▶ [Your goal]: Set down all the entries again, word for word.

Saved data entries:
┄┄┄┄┄┄

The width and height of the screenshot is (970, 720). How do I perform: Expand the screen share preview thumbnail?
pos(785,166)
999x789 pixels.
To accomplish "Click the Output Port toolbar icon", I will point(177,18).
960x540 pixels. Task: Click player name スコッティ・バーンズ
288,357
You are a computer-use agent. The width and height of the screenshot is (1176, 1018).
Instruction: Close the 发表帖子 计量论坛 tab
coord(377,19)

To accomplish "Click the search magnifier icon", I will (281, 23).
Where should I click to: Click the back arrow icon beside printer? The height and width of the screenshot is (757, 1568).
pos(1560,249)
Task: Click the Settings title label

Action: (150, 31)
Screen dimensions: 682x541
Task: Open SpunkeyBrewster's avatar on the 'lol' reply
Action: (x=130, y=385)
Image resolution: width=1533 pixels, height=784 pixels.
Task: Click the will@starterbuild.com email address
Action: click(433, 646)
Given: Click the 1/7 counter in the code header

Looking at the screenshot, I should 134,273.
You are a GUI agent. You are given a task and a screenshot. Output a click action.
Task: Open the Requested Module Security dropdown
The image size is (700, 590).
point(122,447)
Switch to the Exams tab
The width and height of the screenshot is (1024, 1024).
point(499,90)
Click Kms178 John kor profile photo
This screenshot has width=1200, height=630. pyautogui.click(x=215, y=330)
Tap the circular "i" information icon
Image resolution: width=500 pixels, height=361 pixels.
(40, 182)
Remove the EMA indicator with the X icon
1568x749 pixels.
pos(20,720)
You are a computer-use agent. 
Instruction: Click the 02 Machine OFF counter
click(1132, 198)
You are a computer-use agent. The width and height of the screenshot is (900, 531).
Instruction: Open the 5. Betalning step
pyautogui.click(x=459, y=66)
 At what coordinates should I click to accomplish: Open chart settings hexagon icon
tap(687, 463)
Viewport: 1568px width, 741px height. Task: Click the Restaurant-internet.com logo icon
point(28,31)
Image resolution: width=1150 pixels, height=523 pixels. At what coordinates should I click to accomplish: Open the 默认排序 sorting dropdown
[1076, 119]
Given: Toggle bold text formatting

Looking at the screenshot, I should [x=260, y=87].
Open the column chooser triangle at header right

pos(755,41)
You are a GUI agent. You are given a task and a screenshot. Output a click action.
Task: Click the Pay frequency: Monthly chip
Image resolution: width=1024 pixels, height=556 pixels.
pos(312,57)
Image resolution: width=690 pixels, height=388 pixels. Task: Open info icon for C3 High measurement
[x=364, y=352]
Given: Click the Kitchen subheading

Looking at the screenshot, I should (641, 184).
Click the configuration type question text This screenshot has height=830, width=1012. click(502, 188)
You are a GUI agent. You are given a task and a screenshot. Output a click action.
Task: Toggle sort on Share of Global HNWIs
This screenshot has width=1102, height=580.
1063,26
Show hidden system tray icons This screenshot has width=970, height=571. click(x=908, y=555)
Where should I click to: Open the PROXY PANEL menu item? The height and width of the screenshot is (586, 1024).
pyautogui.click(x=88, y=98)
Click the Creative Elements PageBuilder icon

┄┄┄┄┄┄

▶ [Solved problem]:
The width and height of the screenshot is (970, 720). How do I perform: Expand the screen share preview thumbnail?
pos(785,166)
999x789 pixels.
To accomplish "Click the Output Port toolbar icon", I will point(177,18).
960x540 pixels. Task: Click player name スコッティ・バーンズ
288,357
You are a computer-use agent. The width and height of the screenshot is (1176, 1018).
Instruction: Close the 发表帖子 计量论坛 tab
coord(377,19)

To accomplish "Click the search magnifier icon", I will (281, 23).
Where should I click to: Click the back arrow icon beside printer? The height and width of the screenshot is (757, 1568).
pos(1560,249)
Task: Click the Settings title label

Action: (150, 31)
Screen dimensions: 682x541
Task: Open SpunkeyBrewster's avatar on the 'lol' reply
Action: (x=130, y=385)
Image resolution: width=1533 pixels, height=784 pixels.
Task: Click the will@starterbuild.com email address
Action: click(433, 646)
Given: Click the 1/7 counter in the code header

Looking at the screenshot, I should 134,273.
You are a GUI agent. You are given a task and a screenshot. Output a click action.
Task: Open the Requested Module Security dropdown
The image size is (700, 590).
point(122,447)
Switch to the Exams tab
The width and height of the screenshot is (1024, 1024).
point(499,90)
Click Kms178 John kor profile photo
This screenshot has width=1200, height=630. pyautogui.click(x=215, y=330)
Tap the circular "i" information icon
Image resolution: width=500 pixels, height=361 pixels.
(40, 182)
Remove the EMA indicator with the X icon
1568x749 pixels.
pos(20,720)
You are a computer-use agent. 
Instruction: Click the 02 Machine OFF counter
click(1132, 198)
You are a computer-use agent. The width and height of the screenshot is (900, 531).
Instruction: Open the 5. Betalning step
pyautogui.click(x=459, y=66)
 At what coordinates should I click to accomplish: Open chart settings hexagon icon
tap(687, 463)
Viewport: 1568px width, 741px height. Task: Click the Restaurant-internet.com logo icon
point(28,31)
Image resolution: width=1150 pixels, height=523 pixels. At what coordinates should I click to accomplish: Open the 默认排序 sorting dropdown
[1076, 119]
Given: Toggle bold text formatting

Looking at the screenshot, I should [x=260, y=87].
Open the column chooser triangle at header right

pos(755,41)
You are a GUI agent. You are given a task and a screenshot. Output a click action.
Task: Click the Pay frequency: Monthly chip
Image resolution: width=1024 pixels, height=556 pixels.
pos(312,57)
Image resolution: width=690 pixels, height=388 pixels. Task: Open info icon for C3 High measurement
[x=364, y=352]
Given: Click the Kitchen subheading

Looking at the screenshot, I should (641, 184).
Click the configuration type question text This screenshot has height=830, width=1012. click(502, 188)
You are a GUI agent. You are given a task and a screenshot. Output a click action.
Task: Toggle sort on Share of Global HNWIs
This screenshot has width=1102, height=580.
1063,26
Show hidden system tray icons This screenshot has width=970, height=571. click(x=908, y=555)
Where should I click to: Open the PROXY PANEL menu item? The height and width of the screenshot is (586, 1024).
pyautogui.click(x=88, y=98)
Click the Creative Elements PageBuilder icon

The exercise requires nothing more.